## What the task asks
Restate word for word the lines of the entries below, starting with the line that holds "[分享到人人网] (638, 573)" and ending with the line that holds "东阳莱驰 (459, 2566)", and no others.

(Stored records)
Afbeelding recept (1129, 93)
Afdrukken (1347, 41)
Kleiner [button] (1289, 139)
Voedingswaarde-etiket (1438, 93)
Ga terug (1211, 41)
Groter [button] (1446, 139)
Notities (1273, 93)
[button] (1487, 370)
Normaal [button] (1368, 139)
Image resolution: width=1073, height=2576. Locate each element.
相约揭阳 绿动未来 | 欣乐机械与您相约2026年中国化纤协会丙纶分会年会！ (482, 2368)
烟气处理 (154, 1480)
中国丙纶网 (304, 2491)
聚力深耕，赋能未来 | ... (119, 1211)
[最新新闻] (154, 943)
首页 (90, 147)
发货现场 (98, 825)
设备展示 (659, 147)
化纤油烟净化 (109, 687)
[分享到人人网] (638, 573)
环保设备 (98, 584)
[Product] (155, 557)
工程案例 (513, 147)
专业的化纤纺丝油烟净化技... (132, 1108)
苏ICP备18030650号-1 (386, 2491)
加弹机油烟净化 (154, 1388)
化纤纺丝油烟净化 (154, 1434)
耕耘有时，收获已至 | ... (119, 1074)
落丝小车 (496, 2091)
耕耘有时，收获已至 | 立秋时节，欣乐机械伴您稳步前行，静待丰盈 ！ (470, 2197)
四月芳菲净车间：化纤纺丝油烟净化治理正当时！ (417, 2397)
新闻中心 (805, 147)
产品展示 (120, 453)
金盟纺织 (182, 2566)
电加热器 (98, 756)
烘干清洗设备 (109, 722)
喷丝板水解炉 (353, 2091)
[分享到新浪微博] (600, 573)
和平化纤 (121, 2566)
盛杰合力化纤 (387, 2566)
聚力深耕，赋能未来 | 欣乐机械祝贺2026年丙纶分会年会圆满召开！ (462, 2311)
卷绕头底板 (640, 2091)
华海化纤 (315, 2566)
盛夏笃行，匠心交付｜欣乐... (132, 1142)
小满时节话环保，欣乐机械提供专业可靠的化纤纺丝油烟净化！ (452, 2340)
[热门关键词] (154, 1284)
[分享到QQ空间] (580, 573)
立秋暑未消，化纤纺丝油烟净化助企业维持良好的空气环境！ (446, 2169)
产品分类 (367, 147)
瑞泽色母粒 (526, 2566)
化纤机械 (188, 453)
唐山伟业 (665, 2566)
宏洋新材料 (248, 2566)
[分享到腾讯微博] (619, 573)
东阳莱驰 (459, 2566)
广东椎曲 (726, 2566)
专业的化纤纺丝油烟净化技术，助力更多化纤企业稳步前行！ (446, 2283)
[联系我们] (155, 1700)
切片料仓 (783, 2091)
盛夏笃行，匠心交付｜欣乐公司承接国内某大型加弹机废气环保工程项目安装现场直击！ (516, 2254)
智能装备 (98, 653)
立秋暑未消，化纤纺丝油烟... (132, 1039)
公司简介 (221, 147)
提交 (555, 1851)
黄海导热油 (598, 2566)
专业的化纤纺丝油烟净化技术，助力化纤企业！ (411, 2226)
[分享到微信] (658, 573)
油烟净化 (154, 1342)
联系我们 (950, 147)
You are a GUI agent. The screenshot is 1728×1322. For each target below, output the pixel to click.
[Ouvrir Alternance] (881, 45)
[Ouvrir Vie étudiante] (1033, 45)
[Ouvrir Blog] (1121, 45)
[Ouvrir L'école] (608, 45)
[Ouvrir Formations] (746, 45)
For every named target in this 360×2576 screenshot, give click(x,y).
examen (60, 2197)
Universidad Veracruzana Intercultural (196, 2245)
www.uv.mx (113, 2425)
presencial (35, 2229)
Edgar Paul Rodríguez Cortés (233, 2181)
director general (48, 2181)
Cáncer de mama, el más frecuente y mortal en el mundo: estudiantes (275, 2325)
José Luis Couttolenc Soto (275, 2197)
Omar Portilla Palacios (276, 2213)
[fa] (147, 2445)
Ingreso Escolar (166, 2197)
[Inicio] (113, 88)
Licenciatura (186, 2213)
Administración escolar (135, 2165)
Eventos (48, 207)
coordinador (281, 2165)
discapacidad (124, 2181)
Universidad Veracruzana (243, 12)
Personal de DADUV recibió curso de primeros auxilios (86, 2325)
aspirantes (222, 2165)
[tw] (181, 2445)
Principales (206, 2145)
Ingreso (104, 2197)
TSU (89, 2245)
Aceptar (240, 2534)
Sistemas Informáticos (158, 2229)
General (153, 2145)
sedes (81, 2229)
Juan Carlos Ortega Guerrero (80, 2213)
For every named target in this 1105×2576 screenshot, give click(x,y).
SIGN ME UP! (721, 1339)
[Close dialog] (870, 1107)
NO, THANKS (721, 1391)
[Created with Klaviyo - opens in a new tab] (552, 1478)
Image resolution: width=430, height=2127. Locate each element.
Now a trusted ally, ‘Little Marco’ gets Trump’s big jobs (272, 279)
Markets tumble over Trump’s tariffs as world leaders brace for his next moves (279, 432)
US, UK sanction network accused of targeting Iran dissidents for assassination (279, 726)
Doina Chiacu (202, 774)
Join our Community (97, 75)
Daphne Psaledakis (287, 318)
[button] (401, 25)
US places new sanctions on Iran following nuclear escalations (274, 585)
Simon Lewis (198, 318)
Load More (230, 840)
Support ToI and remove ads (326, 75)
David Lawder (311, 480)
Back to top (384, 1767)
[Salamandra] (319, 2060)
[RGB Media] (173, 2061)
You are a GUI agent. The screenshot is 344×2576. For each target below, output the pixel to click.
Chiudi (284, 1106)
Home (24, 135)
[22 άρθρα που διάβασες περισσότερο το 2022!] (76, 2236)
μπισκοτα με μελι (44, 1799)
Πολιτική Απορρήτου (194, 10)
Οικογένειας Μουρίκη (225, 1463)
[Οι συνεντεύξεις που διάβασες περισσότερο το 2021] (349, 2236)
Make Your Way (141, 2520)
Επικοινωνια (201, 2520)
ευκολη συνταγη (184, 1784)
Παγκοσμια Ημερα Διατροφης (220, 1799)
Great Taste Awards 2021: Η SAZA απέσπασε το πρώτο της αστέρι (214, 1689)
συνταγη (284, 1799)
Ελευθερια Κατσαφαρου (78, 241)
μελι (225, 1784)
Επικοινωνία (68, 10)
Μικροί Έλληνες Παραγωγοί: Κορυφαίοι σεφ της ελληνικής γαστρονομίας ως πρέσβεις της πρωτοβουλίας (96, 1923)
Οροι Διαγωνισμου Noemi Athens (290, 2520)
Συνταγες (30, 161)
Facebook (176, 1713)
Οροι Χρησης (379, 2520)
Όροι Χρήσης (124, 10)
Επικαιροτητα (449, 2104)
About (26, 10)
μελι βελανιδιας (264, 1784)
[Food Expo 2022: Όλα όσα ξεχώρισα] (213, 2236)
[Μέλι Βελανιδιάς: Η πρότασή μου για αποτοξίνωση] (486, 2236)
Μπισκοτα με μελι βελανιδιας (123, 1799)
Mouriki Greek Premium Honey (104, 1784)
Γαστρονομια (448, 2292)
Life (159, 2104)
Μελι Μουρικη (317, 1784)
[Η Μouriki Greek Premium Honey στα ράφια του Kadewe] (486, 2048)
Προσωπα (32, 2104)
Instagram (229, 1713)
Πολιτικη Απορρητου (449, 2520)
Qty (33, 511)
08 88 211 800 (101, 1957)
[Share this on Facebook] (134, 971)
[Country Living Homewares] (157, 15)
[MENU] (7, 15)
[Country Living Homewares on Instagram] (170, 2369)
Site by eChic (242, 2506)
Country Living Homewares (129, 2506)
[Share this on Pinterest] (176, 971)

## Solved problem
[分享到人人网] (638, 573)
环保设备 (98, 584)
[Product] (155, 557)
工程案例 (513, 147)
专业的化纤纺丝油烟净化技... (132, 1108)
苏ICP备18030650号-1 (386, 2491)
加弹机油烟净化 (154, 1388)
化纤纺丝油烟净化 (154, 1434)
耕耘有时，收获已至 | ... (119, 1074)
落丝小车 (496, 2091)
耕耘有时，收获已至 | 立秋时节，欣乐机械伴您稳步前行，静待丰盈 ！ (470, 2197)
四月芳菲净车间：化纤纺丝油烟净化治理正当时！ (417, 2397)
新闻中心 (805, 147)
产品展示 (120, 453)
金盟纺织 (182, 2566)
电加热器 (98, 756)
烘干清洗设备 (109, 722)
喷丝板水解炉 (353, 2091)
[分享到新浪微博] (600, 573)
和平化纤 (121, 2566)
盛杰合力化纤 (387, 2566)
聚力深耕，赋能未来 | 欣乐机械祝贺2026年丙纶分会年会圆满召开！ (462, 2311)
卷绕头底板 (640, 2091)
华海化纤 (315, 2566)
盛夏笃行，匠心交付｜欣乐... (132, 1142)
小满时节话环保，欣乐机械提供专业可靠的化纤纺丝油烟净化！ (452, 2340)
[热门关键词] (154, 1284)
[分享到QQ空间] (580, 573)
立秋暑未消，化纤纺丝油烟净化助企业维持良好的空气环境！ (446, 2169)
产品分类 (367, 147)
瑞泽色母粒 (526, 2566)
化纤机械 (188, 453)
唐山伟业 (665, 2566)
宏洋新材料 (248, 2566)
[分享到腾讯微博] (619, 573)
东阳莱驰 (459, 2566)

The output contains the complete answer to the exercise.